ENTRIES SHOWN:
= = = = =
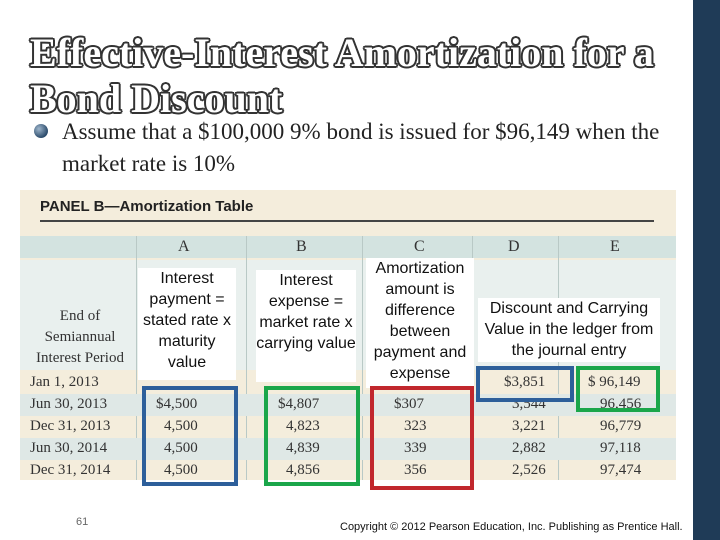  I want to click on column-letter-a: A, so click(184, 246).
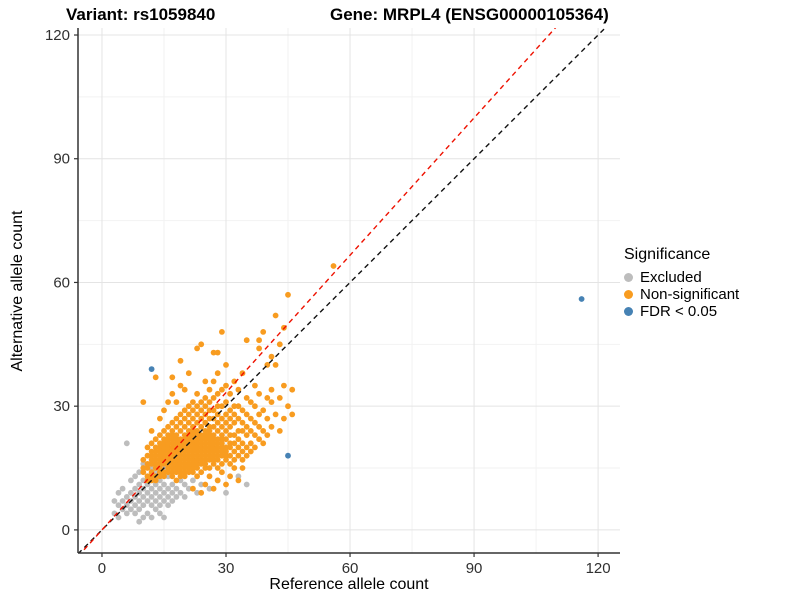 This screenshot has height=600, width=800. Describe the element at coordinates (671, 278) in the screenshot. I see `legend-label: Excluded` at that location.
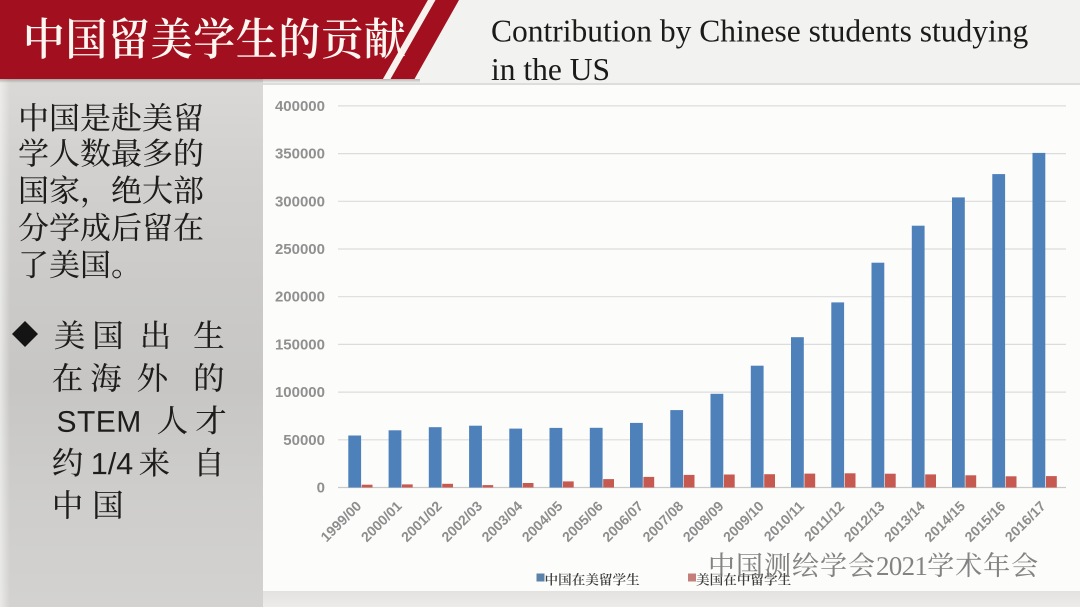 The image size is (1080, 607). I want to click on svg-text: 350000, so click(300, 154).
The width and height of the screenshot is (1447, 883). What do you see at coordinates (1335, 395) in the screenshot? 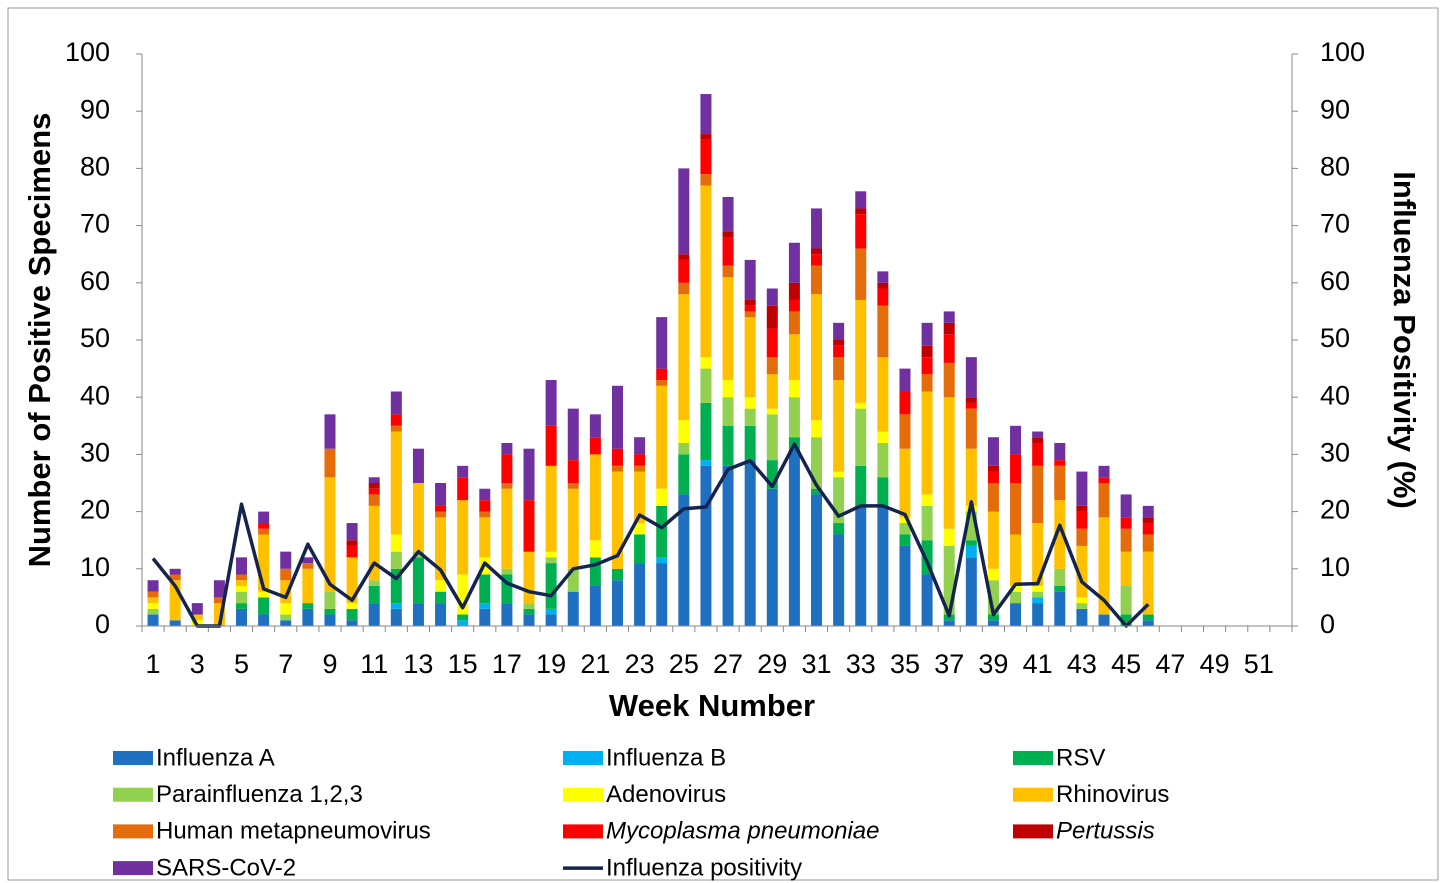
I see `y2-tick-label: 40` at bounding box center [1335, 395].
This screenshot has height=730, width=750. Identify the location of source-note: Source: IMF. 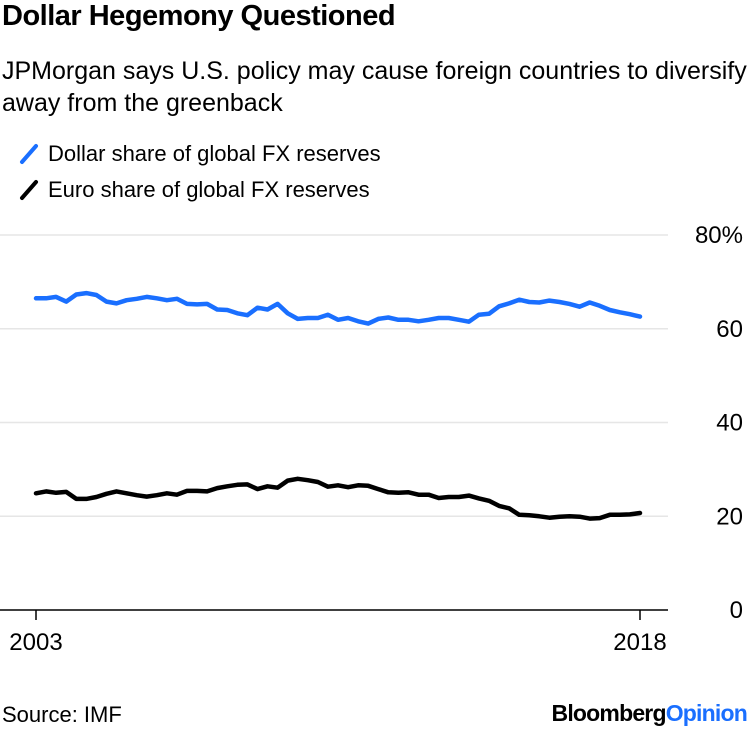
(62, 714).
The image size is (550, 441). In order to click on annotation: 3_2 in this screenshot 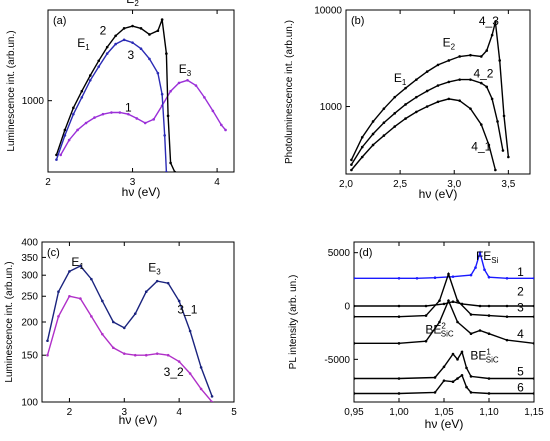, I will do `click(174, 372)`.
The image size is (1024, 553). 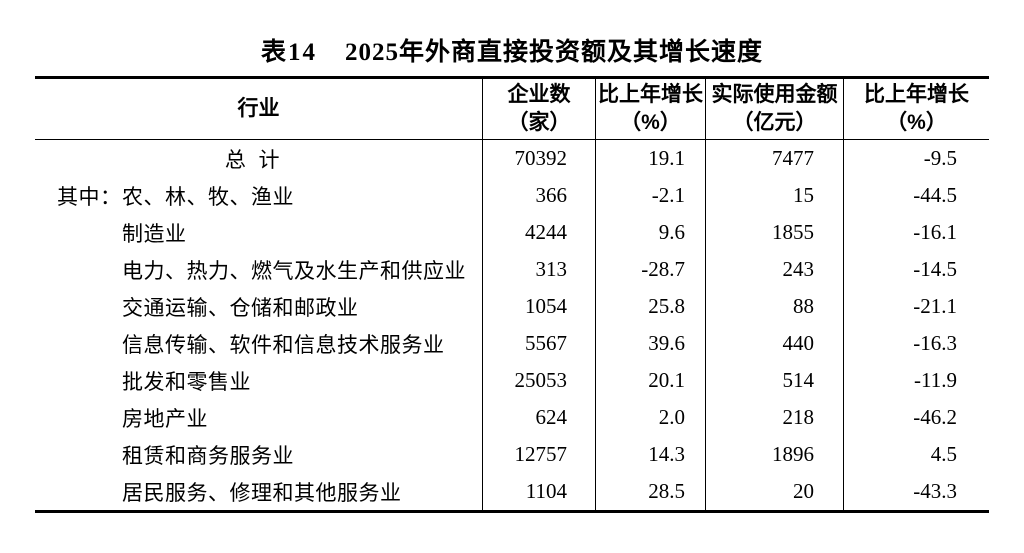 What do you see at coordinates (650, 122) in the screenshot?
I see `col-header-enterprises-growth-line2: （%）` at bounding box center [650, 122].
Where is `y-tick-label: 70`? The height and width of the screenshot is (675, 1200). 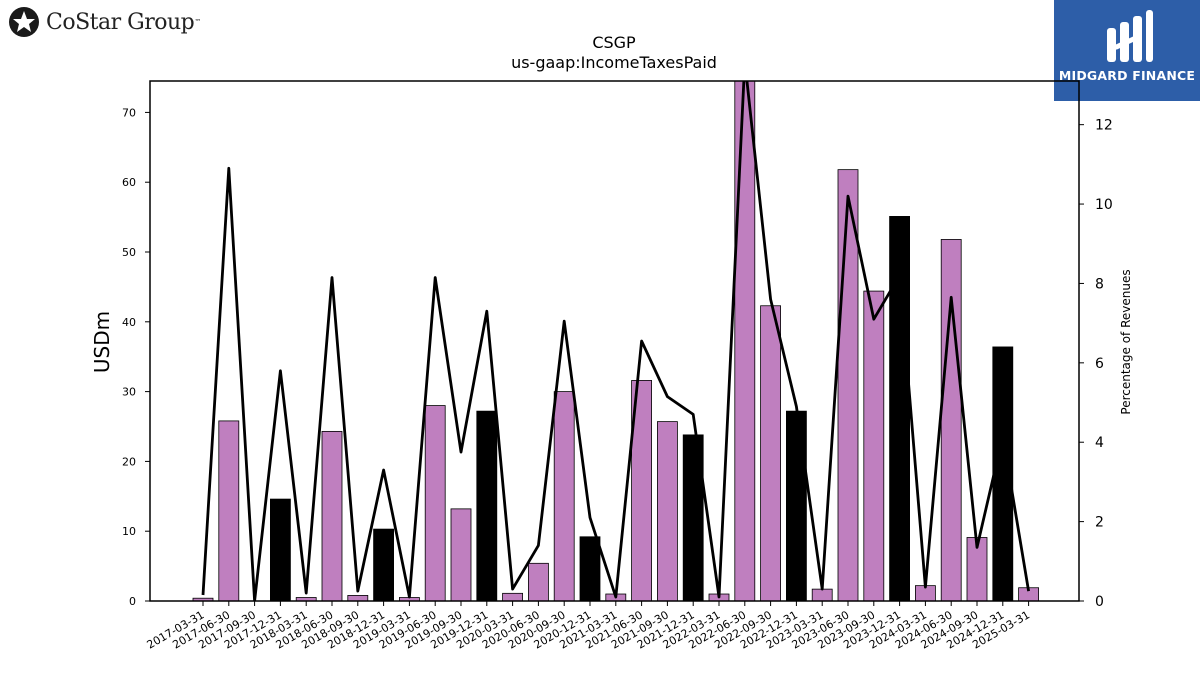
y-tick-label: 70 is located at coordinates (129, 112).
= = = = =
WHAT TO DO: Express everything from the line containing "is (675, 1200)." down to the end of the records as a two-column CSV with the headers input and output, one row per record. Put each field in quotation marks, turn line breaks into spaces, and leave the pictures out.

FINISHED EXERCISE:
input,output
"Where is `y-tick-label: 70`? The height and width of the screenshot is (675, 1200).","y-tick-label: 70 is located at coordinates (129, 112)."